- What is a slipped disc?
- What age groups are affected?
- What causes a slipped disc?
- What are the symptoms?
- How is it diagnosed?
- What is the treatment?
What is a slipped disc?
The bones or vertebrae which comprise the spinal column are joined together by cartilage discs. Each disc consists of a circle of connective tissue with a central jelly-like core.
A slipped disc occurs when the central jelly-like substance bulges out through the circle of connective tissue. This protrusion may press on the spinal cord or on the nerve roots, giving rise to severe pain and restricted movement. However, it is worthwhile noting that over 20% of the Irish population have slipped discs at any one time that they are not even aware of because they are not pressing on the spinal cord or on nerve roots and are, therefore, causing no discomfort.
What age groups are affected?
While slipped discs may occur at any age, a slipped disc in the lumbar region, or lower back, is most common in the 30 to 50 age group, while slipped discs in the cervical region (i.e. in the area of the neck) are most common between the ages of 40 and 60.
What causes a slipped disc?
A slipped disc can occur for a number of reasons.
- It is often seen following trauma such as a road traffic accident or an injury from a fall. More often than not, however, slipped discs occur as a result of advancing age. The general wear and tear on the circle of connective tissue causes it to weaken and allows the soft jelly-like core to swell and bulge out.
- There is some evidence to suggest that very hard physical labour over a prolonged period of time can increase the likelihood of a slipped disc.
- Slipped discs almost always happen in the lumbar region (or lower back) and are rarely seen in the chest part of the spine (the thoracic region).
What are the symptoms?
As already stated, roughly 20% of the Irish population have slipped discs that they are not even aware of, so very often a slipped disc can be symptom free.
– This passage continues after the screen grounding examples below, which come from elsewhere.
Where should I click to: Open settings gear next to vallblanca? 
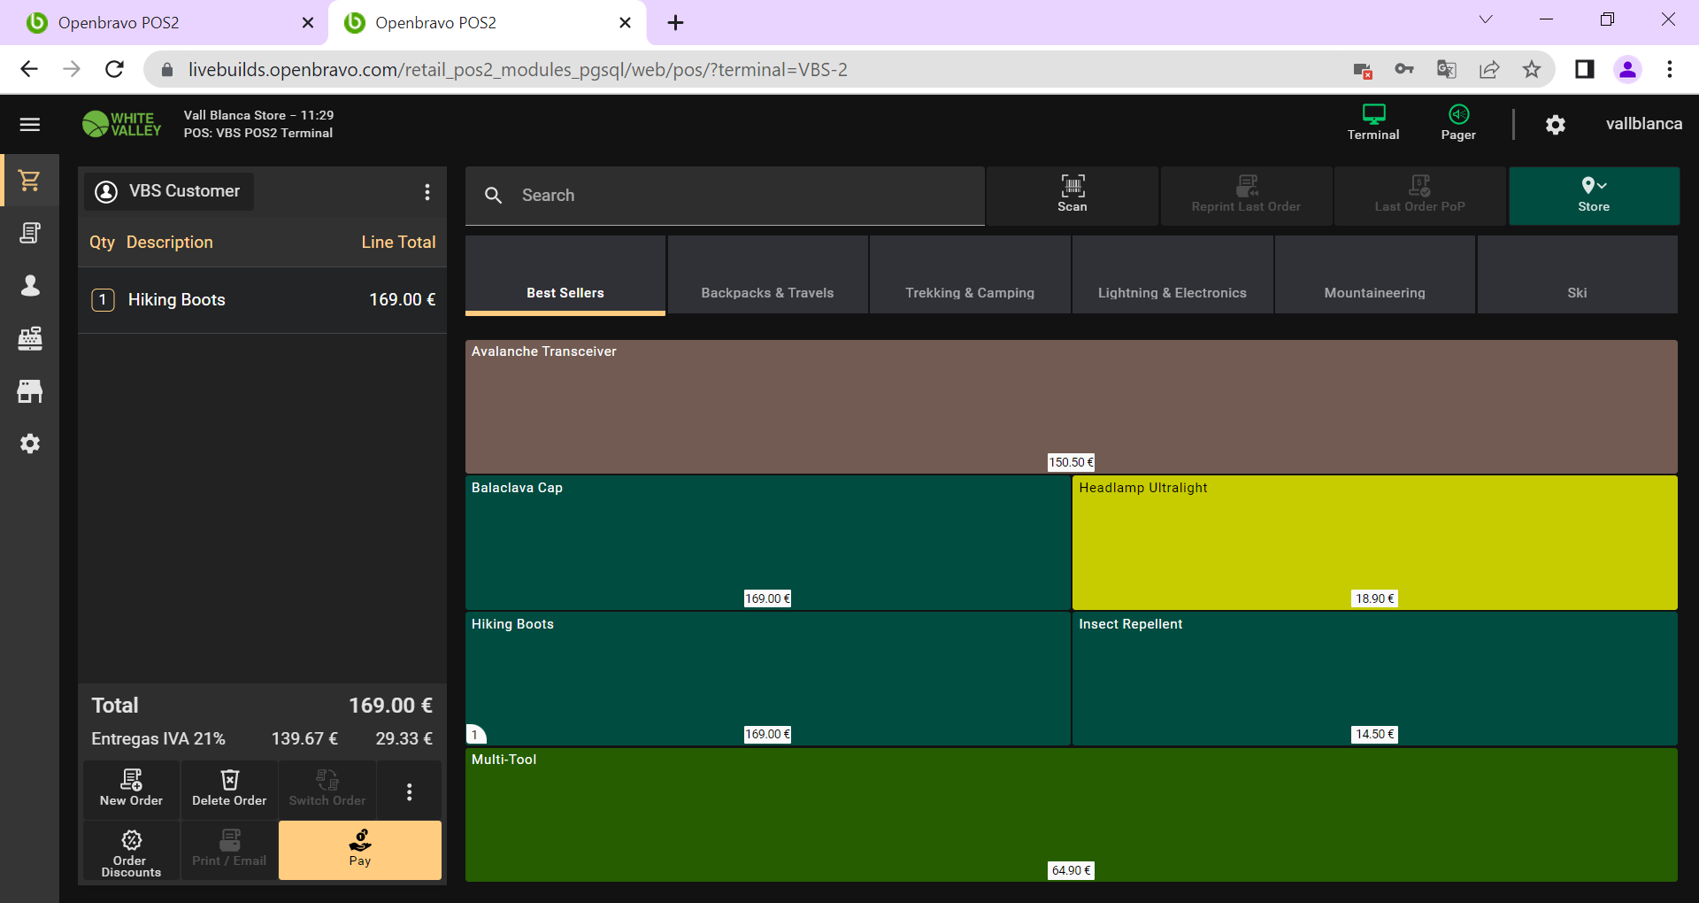(1555, 125)
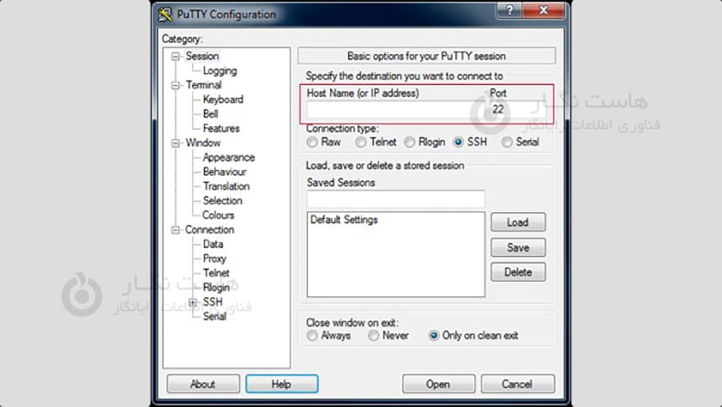Select Appearance in the category tree

click(x=228, y=157)
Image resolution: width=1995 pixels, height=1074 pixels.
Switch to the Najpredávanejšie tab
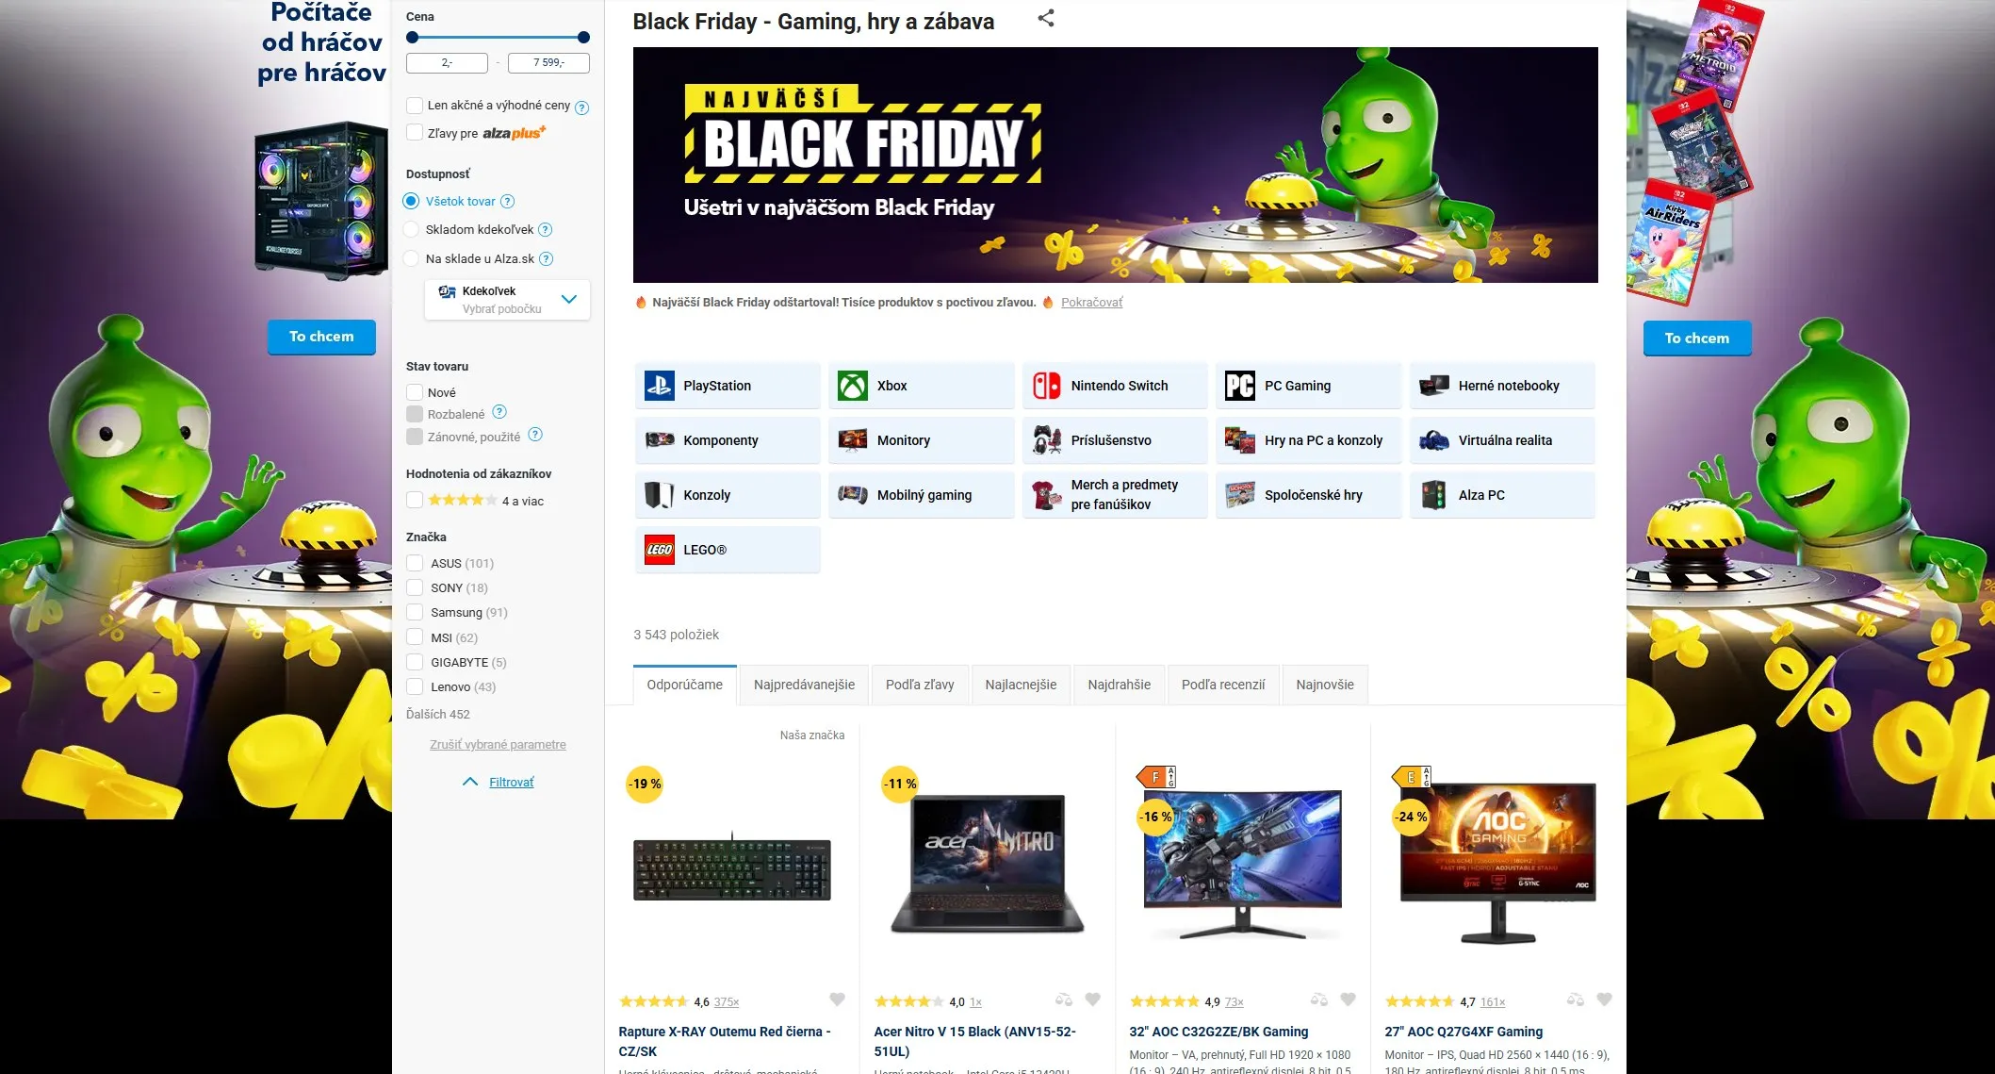pos(803,684)
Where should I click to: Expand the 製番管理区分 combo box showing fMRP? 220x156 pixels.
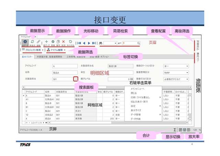pyautogui.click(x=187, y=73)

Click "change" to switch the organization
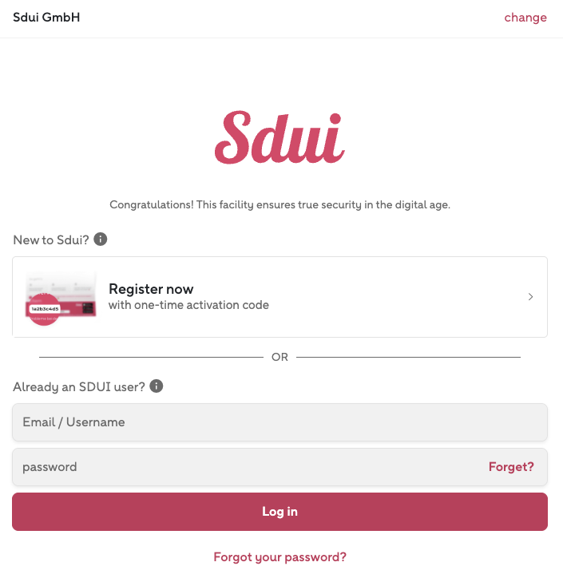(525, 18)
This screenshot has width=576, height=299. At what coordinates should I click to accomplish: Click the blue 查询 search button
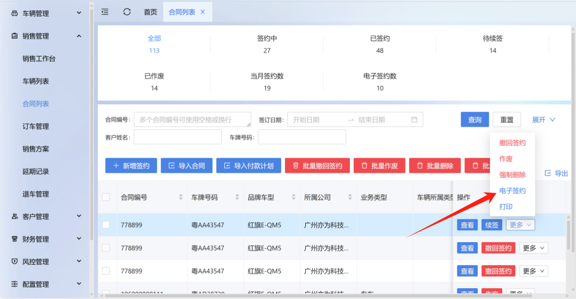click(475, 120)
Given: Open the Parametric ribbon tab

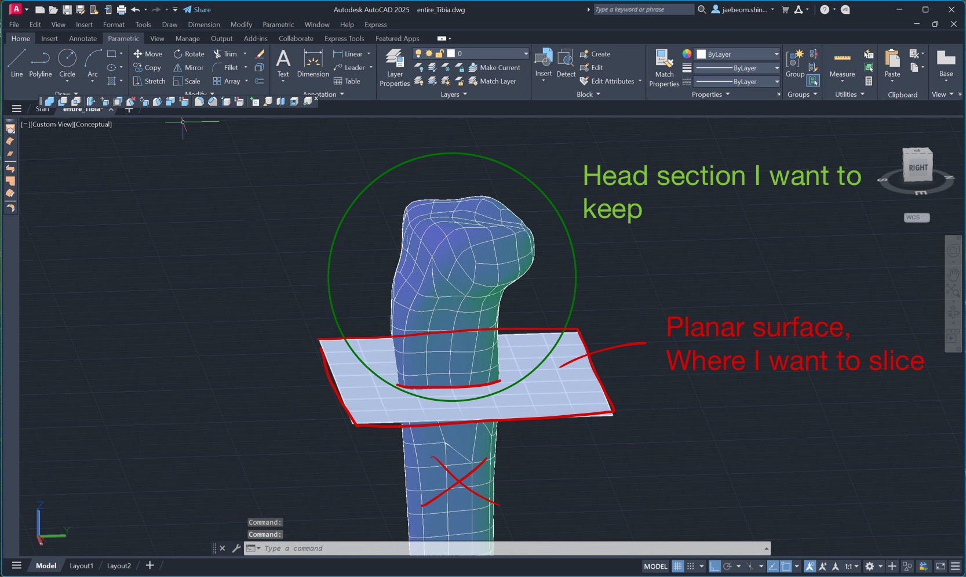Looking at the screenshot, I should [x=123, y=38].
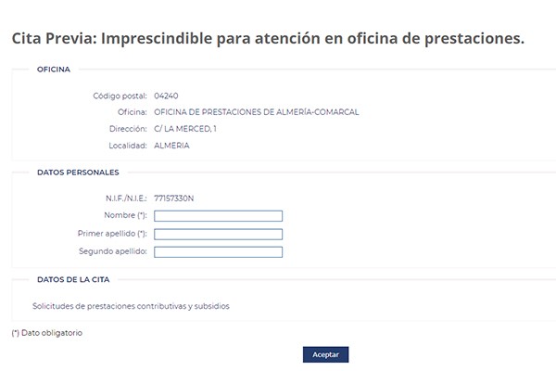
Task: Click the OFICINA section header
Action: [53, 70]
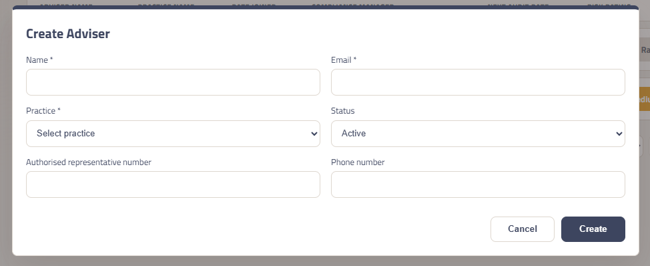Cancel the Create Adviser dialog

tap(523, 229)
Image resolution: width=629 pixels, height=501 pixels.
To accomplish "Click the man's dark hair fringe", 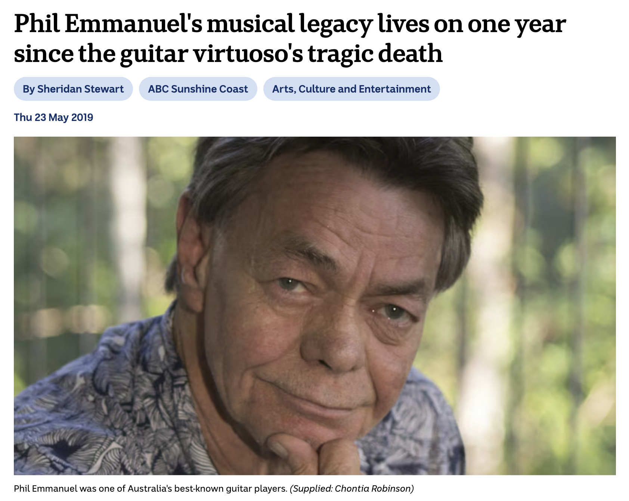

If a slipped disc causes pain it is primarily due to pressure on either of three key areas: the nerve roots; the spinal cord or the cauda equina.
If there is nerve root pressure there will be paralysis, or partial paralysis of single muscles. This will be accompanied by pain radiating to the arms or legs, and there may also be a marked disturbance of feeling in the limbs.
If the pressure from a slipped disc is placed on the spinal cord itself there will be a range of symptoms below the point at which the pressure is being placed on the spinal cord. For example, pressure on the spinal cord in the area of the chest will result in spasms or paralysis of the legs, but will not affect the arms.
There may also be an inability to control bladder function in cases where there is pressure on the spinal cord.
Where pressure from a slipped disc is placed on the cauda equina there will be loss of control of bladder and possibly bowel function. There will also be a marked disturbance of feeling in the rectum and the inside of the thighs and there may be paralysis of both legs.
How is it diagnosed?
Like many other back problems, your GP will probably be able to make an accurate diagnosis from your medical history and a physical examination, and he may also be able to pinpoint the exact disc which has ‘slipped.’
Since several other diseases have similar symptoms to a slipped disc, the importance of an accurate diagnosis cannot be over-emphasised. Therefore, your GP may refer you for further investigations or for a specialist opinion. Investigations may include a CT scan, MRI-scan or myelography (i.e. an injection into the spinal cord canal).
What is the treatment?
It is almost universally agreed among the Irish medical profession that slipped discs should be treated conservatively, with surgery being considered only as a last resort and when all other treatments have failed.
The treatment recommended for a slipped disc will usually involve a brief period of bed rest with painkillers, and physiotherapy or chiropractic treatment may also be explored.
If there is evidence of pressure on the spinal cord or on the cauda equina, an operation will probably be performed as soon as possible to relieve the pressure.
In the rare cases where there is severe or increasing paralysis, the patient should be treated as an emergency case and should receive immediate medical assessment in hospital.
Where there are any changes in the symptoms, particularly if there are significant changes in bladder or bowel control or increasing paralysis in the limbs, medical treatment should be sought as soon as possible.